Morning Prayer Friday, 4 September 2020

Good morning, Cornerstone People and welcome to prayers for Friday morning, this first Friday in September.
Have you noticed the turning season this week?
The sun gets up later and goes to bed earlier.
Approaching autumn, the time of change, can be unsettling, even sad.
We inwardly mourn the loss of summer brightness giving in to the threat of winter dark.

Charting a low-risk course through this life isn’t straightforward now and tempers can wear thin.
People misusing a facemask, shoppers wandering amongst the shelves in disregard of distance,
politicians advising caution but urging a return to city bustle.
This morning let’s take a calming breath,
peel off the layers of annoyance and approach the day in patient curiosity.

This is what James says:

Every good and generous action and every perfect gift come from above, from God who created the lights of heaven. With God there is no variation, no play of passing shadows. Of God’s own choice we were brought to birth in the Word of Truth to be a kind of first fruits of creation. Of that you may be certain, my dear friends. Everyone should be quick to listen, slow to speak and slow to be angry. For human anger does not produce the righteousness that God desires.

James 1: 17–20

Lord, as we begin a new day of work, whatever and wherever that may be,
help us experience life as it comes, judgement free,
and to live as one of the first-fruits of your creation.

Amen

By now most children will have returned to school.
They will have faced up to new and frightening regimes,
learned the distance of time as well as space on knowledge and friendships.
They’ve come home really tired, fractious, maybe disappointed, perhaps even deflated and less than joyful.
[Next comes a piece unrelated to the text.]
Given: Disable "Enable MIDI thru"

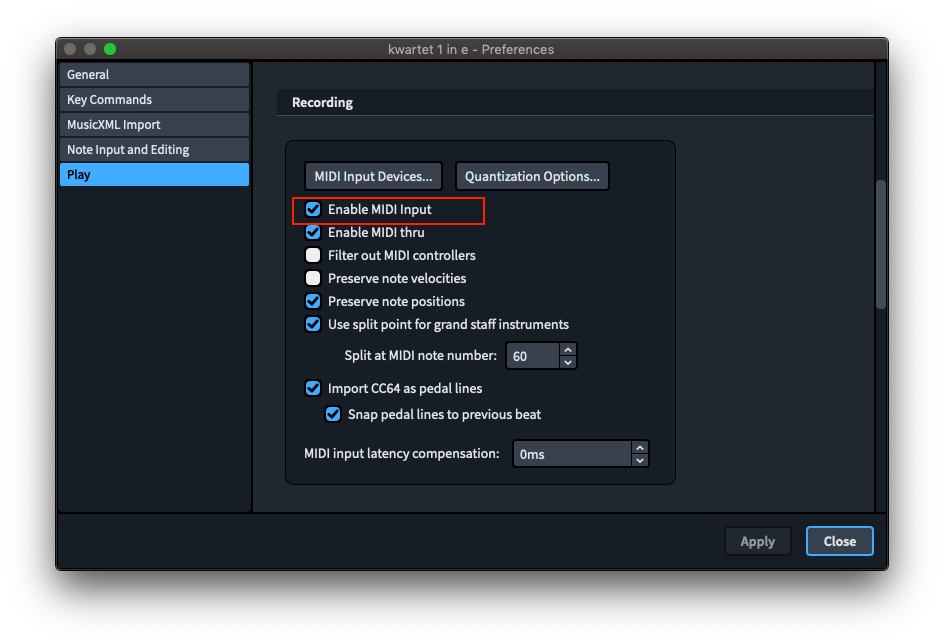Looking at the screenshot, I should pos(313,232).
Lord we pray for schools and all they mean to our community.
Bless teachers with energy and pupils with enthusiasm.
Grant them all the patience to manage new ways of listening and learning and coming together.

Amen

This Sunday we can begin to worship as a congregation again, with new rules and in different ways.
The Cornerstone building, at the heart of our city, calls out to be filled with life and not remain an empty shell.
I recall that when the design brief was being written, what could be seen from afar was very important.
Never mind what the building was like, it had to be seen from specific vantage points around Milton Keynes.
If you visit Hazeley and look to the east, for example, you can still see the cross nestled amongst the growing towers.

Peter reminds us that :

You are a chosen people, a royal priesthood, a holy nation, God’s special possession, that you may declare the praises of him who called you out of darkness into his wonderful light. Once you were not a people but now you are the people of God. Once you were outside his mercy but now you are outside no longer.

1 Peter 2: 9–10

Opening Cornerstone on Sunday is an important symbol –
the people of God are alive in the House of God,
People of Faith are still in the heart of the City.

Thank you Lord for the work of those who have prepared the building for worship. May we use the space with care, greet each other with Christian concern and declare to our community that God is in their midst. We go on our way today in the protection of God’s loving kindness.